◆ Data to process ◆
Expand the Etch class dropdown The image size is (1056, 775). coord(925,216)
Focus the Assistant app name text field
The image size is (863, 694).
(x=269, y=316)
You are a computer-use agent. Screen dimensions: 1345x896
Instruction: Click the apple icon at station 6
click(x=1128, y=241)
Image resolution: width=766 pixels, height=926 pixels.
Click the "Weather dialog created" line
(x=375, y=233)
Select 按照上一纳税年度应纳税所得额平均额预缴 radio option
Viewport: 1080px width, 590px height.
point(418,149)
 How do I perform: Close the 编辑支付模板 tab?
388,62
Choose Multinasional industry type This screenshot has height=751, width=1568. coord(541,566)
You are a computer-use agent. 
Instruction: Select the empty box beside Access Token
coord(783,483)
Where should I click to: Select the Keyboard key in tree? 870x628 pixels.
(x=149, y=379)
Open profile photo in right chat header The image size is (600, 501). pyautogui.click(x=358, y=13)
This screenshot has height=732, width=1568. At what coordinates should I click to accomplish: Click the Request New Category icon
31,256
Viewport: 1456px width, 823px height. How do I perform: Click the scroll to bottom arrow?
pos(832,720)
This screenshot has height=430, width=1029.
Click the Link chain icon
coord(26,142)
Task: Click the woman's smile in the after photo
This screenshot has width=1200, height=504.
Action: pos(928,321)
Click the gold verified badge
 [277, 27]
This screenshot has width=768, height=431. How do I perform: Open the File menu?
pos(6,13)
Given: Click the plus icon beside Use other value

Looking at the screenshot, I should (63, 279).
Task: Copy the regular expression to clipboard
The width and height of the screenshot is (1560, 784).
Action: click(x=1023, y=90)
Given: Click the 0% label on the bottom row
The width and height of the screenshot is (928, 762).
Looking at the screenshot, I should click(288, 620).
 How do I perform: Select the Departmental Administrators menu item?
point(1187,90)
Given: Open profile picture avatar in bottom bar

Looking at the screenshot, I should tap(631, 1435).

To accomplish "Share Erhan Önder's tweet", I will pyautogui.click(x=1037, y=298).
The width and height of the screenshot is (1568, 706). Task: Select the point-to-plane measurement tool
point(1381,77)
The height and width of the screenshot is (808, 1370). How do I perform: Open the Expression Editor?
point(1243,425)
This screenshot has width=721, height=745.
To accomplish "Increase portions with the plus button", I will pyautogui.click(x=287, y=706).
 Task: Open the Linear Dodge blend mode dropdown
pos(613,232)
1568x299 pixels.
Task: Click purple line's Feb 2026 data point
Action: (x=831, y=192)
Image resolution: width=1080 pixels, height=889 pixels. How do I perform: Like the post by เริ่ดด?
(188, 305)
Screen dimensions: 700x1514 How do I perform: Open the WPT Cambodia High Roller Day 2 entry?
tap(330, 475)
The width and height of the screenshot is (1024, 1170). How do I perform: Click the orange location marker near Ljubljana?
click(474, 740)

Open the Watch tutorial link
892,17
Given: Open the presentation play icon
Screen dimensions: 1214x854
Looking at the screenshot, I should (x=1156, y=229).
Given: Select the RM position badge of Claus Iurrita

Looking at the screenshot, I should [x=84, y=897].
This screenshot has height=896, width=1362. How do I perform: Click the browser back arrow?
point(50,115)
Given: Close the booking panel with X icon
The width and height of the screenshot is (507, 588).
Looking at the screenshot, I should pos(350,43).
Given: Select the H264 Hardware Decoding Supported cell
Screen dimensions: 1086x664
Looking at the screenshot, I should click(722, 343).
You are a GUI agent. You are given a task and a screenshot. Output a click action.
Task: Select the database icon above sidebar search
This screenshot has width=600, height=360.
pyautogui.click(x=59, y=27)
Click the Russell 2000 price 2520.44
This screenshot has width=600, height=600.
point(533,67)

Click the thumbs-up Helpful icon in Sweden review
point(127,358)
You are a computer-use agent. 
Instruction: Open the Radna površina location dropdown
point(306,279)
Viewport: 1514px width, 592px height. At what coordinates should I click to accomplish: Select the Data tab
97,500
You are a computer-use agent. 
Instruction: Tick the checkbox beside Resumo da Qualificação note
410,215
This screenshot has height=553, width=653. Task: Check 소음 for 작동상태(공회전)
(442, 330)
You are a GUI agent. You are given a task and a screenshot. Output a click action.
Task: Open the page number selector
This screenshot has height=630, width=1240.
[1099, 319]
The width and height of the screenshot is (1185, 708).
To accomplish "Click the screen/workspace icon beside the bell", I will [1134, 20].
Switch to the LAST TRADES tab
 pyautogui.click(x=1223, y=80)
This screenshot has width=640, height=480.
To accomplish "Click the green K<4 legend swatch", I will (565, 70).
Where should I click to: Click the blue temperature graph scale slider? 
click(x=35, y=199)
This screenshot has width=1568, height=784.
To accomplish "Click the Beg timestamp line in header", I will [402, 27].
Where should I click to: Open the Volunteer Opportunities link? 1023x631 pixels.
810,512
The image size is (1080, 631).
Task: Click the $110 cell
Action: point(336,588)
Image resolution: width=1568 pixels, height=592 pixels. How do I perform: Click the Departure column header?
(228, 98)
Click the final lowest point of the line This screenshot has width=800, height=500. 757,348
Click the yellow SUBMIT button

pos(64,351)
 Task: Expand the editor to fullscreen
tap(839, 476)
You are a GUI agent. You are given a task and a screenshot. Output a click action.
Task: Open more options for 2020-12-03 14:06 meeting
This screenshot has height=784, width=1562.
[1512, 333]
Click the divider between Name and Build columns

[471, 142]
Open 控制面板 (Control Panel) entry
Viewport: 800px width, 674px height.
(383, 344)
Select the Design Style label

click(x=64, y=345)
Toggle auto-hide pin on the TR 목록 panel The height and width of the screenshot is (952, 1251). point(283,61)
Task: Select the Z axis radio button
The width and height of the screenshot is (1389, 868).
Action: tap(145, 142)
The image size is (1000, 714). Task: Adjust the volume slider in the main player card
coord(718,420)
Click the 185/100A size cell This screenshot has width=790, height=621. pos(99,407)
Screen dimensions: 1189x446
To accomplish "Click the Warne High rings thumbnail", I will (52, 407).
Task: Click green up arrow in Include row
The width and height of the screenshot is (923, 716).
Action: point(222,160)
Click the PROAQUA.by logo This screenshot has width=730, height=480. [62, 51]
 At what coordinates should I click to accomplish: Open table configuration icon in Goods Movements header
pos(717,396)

◆ Aim of the exercise ◆
There is a line with "Instruction: Tick the" and a line with "Task: Open the page number selector" above. Copy exactly those two lines and all lines between them, with nothing else.

◆ Reply to the task ◆
Instruction: Tick the checkbox beside Resumo da Qualificação note
410,215
This screenshot has height=553, width=653. Task: Check 소음 for 작동상태(공회전)
(442, 330)
You are a GUI agent. You are given a task and a screenshot. Output a click action.
Task: Open the page number selector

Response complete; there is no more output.